==== Provided information ====

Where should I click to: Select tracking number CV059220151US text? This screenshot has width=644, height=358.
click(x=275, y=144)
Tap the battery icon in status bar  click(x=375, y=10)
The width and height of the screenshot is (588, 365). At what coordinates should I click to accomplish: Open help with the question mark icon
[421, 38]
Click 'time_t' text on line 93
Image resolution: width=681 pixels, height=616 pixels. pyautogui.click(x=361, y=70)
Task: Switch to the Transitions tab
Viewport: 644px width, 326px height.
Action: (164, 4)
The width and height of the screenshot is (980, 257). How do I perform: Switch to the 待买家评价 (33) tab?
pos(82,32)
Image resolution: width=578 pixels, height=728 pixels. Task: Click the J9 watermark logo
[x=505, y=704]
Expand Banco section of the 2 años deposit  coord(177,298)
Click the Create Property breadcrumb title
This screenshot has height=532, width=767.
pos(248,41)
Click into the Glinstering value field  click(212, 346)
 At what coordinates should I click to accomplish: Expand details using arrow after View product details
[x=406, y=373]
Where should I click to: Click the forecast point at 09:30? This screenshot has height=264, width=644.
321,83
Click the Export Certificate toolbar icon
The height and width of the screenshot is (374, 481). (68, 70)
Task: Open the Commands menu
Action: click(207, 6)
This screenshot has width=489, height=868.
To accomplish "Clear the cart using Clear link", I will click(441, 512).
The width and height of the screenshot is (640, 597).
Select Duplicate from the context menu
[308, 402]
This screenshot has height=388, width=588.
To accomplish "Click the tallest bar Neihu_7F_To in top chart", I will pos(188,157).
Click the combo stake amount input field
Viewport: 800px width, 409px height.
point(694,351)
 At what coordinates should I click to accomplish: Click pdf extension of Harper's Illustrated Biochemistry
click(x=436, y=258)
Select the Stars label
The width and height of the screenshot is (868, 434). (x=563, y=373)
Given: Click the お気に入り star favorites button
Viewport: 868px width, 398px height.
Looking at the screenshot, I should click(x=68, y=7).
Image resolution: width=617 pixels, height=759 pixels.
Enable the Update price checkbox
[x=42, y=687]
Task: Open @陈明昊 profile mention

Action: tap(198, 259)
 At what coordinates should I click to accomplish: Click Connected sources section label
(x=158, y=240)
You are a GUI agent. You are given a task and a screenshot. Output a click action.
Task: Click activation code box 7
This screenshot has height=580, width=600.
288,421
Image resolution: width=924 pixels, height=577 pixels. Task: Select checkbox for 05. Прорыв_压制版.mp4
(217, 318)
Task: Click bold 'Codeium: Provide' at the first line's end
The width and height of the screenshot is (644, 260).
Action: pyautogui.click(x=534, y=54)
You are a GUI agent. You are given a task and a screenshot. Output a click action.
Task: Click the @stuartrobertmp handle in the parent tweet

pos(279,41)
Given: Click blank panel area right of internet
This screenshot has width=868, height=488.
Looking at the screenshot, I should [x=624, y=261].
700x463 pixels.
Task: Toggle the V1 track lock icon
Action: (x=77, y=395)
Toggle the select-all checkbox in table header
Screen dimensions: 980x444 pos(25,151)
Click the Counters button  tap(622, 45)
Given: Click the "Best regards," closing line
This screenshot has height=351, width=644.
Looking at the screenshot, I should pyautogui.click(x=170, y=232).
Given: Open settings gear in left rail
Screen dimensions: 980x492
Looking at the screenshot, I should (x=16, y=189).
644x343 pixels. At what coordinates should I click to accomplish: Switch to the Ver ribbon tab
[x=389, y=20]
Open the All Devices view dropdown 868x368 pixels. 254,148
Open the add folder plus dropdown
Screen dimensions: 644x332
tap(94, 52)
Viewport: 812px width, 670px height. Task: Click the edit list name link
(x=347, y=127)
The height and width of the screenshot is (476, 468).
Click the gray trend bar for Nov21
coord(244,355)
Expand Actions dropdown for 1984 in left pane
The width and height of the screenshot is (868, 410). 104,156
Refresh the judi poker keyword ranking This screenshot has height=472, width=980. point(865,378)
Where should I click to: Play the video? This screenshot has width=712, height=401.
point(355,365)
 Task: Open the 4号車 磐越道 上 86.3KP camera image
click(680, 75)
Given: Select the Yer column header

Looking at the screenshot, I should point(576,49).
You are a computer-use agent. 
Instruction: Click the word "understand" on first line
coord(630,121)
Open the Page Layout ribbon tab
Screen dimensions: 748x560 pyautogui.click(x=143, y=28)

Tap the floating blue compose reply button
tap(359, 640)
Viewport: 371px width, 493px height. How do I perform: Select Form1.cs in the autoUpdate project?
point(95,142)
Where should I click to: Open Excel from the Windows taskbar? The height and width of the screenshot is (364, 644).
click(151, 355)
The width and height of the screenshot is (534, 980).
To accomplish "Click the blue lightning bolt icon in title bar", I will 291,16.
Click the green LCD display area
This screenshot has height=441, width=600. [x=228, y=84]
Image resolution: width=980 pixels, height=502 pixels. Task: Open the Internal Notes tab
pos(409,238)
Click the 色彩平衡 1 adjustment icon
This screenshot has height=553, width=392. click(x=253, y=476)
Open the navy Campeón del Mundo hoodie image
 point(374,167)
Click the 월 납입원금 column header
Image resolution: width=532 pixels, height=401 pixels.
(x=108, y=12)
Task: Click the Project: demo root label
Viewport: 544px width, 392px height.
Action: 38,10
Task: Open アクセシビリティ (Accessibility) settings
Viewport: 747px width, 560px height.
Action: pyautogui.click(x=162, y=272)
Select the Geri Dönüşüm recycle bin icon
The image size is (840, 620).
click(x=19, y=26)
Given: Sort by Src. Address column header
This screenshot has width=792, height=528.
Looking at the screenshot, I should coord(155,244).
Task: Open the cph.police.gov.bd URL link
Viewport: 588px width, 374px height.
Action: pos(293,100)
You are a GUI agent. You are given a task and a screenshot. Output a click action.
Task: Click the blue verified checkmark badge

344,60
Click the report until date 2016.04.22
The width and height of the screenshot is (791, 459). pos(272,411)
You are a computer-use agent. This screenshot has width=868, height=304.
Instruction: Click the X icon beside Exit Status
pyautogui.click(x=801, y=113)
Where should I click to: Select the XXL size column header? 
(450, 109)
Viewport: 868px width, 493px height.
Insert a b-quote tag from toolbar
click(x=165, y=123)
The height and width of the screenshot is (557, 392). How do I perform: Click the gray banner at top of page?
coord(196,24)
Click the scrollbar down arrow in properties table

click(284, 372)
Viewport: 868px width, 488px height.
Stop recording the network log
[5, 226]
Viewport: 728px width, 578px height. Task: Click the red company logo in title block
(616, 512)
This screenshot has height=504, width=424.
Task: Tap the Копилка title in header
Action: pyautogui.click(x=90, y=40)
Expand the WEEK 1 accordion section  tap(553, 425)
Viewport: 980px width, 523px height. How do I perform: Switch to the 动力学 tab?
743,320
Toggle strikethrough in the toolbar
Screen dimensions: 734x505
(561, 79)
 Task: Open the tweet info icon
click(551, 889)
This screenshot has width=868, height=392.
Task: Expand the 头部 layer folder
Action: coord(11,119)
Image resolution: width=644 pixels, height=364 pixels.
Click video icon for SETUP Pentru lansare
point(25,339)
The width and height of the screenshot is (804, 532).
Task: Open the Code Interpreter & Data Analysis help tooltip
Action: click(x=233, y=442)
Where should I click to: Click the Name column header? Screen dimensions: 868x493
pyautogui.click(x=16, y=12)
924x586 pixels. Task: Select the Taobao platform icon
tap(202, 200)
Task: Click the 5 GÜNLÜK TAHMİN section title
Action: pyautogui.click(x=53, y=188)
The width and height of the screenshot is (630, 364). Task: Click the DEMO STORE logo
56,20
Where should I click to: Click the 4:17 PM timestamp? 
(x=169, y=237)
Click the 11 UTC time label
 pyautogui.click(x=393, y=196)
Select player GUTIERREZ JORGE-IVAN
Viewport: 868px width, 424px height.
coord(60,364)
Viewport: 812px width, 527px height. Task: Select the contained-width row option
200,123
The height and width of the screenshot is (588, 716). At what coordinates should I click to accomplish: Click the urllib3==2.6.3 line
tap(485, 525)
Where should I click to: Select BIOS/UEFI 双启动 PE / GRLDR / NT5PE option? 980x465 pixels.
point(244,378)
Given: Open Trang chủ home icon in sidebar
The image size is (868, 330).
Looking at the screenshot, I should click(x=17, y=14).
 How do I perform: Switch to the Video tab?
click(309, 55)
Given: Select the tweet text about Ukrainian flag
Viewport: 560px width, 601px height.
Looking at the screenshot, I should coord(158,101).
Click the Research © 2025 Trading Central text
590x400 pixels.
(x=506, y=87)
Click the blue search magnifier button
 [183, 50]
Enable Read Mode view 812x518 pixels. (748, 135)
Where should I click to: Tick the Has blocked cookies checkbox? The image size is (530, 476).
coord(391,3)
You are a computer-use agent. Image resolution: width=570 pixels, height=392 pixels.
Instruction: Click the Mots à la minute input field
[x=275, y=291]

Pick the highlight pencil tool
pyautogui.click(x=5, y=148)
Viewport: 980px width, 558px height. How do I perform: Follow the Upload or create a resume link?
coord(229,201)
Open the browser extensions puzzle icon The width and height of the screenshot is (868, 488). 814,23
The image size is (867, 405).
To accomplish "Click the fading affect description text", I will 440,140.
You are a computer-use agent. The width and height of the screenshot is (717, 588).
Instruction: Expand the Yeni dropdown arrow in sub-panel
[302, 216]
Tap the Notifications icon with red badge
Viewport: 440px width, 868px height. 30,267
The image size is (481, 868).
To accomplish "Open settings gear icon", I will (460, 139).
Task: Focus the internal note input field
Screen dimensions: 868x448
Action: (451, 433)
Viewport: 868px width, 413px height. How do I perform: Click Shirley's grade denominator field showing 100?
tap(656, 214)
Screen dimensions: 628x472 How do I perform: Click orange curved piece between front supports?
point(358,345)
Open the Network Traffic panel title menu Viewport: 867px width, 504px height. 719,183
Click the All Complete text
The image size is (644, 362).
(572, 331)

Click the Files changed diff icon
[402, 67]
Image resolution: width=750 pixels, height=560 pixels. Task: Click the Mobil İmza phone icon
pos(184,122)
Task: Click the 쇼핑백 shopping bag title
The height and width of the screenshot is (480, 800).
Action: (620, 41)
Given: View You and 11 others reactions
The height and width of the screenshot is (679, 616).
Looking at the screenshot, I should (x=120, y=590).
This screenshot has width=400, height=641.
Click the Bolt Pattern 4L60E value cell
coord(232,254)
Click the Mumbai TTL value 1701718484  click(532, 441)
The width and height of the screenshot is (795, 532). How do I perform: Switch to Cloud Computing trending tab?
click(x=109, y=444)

====

Directions for this task = Lines with the string "gear": say how many appear in the entries above, giving the number alone.

Answer space = 2